Zonguldak’taki 20. Ulusal Biyoloji Öğrenci Kongresi’ne yeni yakıt türü olarak tespit edilen ve yenilenebilir enerji olan biyodizel damgası vurdu. Türkiye’nin, birçok farklı amaç için kullanılabilen biyodizeli, Avrupa’da kullanan ikinci ülke olduğu belirtildi.
Bülent Ecevit Üniversitesi ev sahipliğinde gerçekleştirilen 20. Ulusal Biyoloji Öğrenci Kongresi, ikinci gününde de bilimsel araştırmaların sunumları ile devam etti. Atık yağların sulara verdiği zararlara rağmen, bunlardan üretilen biyodizelin hem küresel ısınmaya hem de günlük hayatta kullanılabilmesi katılımcıların ilgisini çekti.
BEÜ Biyoloji Bölümü 4. sınıf öğrencisi Evren Erten’in hazırlayıp sunduğu, “Modern Dünyada Biyodizelin Önemi, Kullanım Alanları ve Üretim Deneyi” konulu sunumda görüşler paylaşıldı. Biyodizelin, günlük yaşamda önemli faydaları olduğuna dikkat çeken Erten, şöyle dedi: “Atık yağların sulara vermiş olduğu zararlar aşikar düzeyde. Bunu engellemek için evlerden toplanan atık yağların, yapmış olduğum deneydeki gibi biyodizel rafinerilerine götürülüp burada biyodizel yakıtı haline getirdikten sonra çevreye minimum zararla ısınmaya kullanabiliriz. Ayrıca, bireysel dizel araçlarımızda kullanabiliriz. Elektrik üretimi yapabiliriz. Yakmış olduğumuz yakıt normal dizellere nazaran yüzde 95 gibi bir boyutta çözünebiliyor. Bu demek ki çıkan karbondioksit bitkiler tarafından doğaya tekrar oksijen olarak verilebiliyor. Ayrıca, diğer dizellerde yüzde 40 oranında çözünme olduğu için küresel ısınmaya büyük bir etki ediyor. Bu da bizim işimize gelmiyor. Bu yüzden bitkisel bazlı atık yağların tekrardan yakıt olarak değerlendirilip kullanılması hem çevre dostu hem de endüstriyel anlamda kalkınmamızı sağlayabilecek önemli bir gelişme diye düşünüyorum."
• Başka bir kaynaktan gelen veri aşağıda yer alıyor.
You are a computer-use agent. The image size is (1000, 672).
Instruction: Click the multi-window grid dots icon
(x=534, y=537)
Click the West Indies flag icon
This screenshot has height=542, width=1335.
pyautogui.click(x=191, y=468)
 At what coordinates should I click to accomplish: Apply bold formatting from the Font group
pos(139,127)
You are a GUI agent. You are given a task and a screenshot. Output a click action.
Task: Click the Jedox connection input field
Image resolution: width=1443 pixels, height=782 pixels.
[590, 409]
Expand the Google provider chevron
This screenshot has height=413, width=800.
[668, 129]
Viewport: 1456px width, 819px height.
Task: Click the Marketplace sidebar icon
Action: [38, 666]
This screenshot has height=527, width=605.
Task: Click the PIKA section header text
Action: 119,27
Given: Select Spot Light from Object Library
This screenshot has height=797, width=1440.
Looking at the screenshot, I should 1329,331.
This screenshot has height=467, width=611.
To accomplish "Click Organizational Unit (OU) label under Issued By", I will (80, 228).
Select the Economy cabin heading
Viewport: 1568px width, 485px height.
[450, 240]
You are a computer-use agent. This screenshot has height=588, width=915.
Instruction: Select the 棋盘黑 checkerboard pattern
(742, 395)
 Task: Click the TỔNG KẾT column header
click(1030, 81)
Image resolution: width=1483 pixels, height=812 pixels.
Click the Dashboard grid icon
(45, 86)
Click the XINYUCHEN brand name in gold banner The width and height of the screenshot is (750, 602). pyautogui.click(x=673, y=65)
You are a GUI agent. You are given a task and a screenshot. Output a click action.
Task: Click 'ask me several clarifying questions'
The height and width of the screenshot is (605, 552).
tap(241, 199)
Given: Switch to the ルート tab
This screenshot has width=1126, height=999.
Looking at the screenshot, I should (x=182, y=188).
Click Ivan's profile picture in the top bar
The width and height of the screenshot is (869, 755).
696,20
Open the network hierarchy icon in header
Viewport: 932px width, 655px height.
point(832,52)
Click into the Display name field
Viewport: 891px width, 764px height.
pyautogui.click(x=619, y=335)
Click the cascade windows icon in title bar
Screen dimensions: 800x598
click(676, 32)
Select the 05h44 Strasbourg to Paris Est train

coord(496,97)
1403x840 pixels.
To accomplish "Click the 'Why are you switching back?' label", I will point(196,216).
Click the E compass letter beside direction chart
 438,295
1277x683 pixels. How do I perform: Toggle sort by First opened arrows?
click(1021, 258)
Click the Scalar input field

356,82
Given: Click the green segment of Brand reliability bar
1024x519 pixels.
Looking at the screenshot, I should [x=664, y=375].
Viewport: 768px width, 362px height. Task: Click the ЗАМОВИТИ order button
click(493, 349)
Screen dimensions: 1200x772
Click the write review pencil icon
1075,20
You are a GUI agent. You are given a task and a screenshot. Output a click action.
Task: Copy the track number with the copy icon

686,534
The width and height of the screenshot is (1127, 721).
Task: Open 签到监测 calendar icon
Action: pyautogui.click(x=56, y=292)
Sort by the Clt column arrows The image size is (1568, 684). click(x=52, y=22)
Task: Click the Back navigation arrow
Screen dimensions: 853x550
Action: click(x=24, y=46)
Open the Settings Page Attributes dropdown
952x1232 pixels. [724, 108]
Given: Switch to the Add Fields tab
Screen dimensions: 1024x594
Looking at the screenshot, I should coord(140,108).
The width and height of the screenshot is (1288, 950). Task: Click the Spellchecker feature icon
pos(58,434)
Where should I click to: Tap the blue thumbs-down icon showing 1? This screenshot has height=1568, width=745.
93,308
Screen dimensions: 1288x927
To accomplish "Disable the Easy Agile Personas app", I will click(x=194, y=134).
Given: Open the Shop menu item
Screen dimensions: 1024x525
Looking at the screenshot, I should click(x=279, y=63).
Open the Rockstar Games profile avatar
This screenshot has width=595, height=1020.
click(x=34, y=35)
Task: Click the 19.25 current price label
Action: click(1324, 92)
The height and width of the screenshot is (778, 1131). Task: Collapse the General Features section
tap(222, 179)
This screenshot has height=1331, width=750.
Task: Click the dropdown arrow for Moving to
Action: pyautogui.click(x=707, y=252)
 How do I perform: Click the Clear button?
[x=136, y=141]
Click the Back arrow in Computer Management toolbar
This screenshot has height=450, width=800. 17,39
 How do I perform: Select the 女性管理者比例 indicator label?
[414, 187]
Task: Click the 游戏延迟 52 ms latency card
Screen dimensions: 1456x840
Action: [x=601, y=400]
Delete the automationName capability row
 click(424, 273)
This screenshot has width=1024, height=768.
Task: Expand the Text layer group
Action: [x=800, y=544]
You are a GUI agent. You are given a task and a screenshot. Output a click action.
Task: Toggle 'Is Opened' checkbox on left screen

Erten, biyodizelin yanma katsayısı normal dizelden yüksek olduğu için savunma sanayinde yakıtın taşınması, depolanması bunların aynı zamanda gerektiği yerlerde gerektiği şekilde kullanılabilmesi için daha iyi şartlar sunduğunu söyledi. Yakıtın, yanarken çabucak tutuşabilme ihtimaline karşı yüksek güvenlik önlemleri alındığını anlatan Erten, sözlerini şöyle sürdürdü: "Bu da daha fazla emektir. Ama biyodizel daha yüksek yanma değerinde olduğu için taşınma esnasında çabucak tutuşması normal dizele nazaran daha azdır. Türkiye, biyodizeli Avrupa’da kullanan ikinci ülke. Yaptığı araştırmalara göre, biraz daha deneysel düzeydedir. Biyodizelin ne şekilde artısı eksisi vardır, bu konuda biraz daha sağlam adımlar atmak istiyor. Bu çalışmalar Türkiye’de henüz popülerite edinememiş. Yakın zamanda biyodizel konusunda daha fazla çalışma yapılarak Türkiye’nin daha iyi noktaya gelebileceğine inanıyorum.”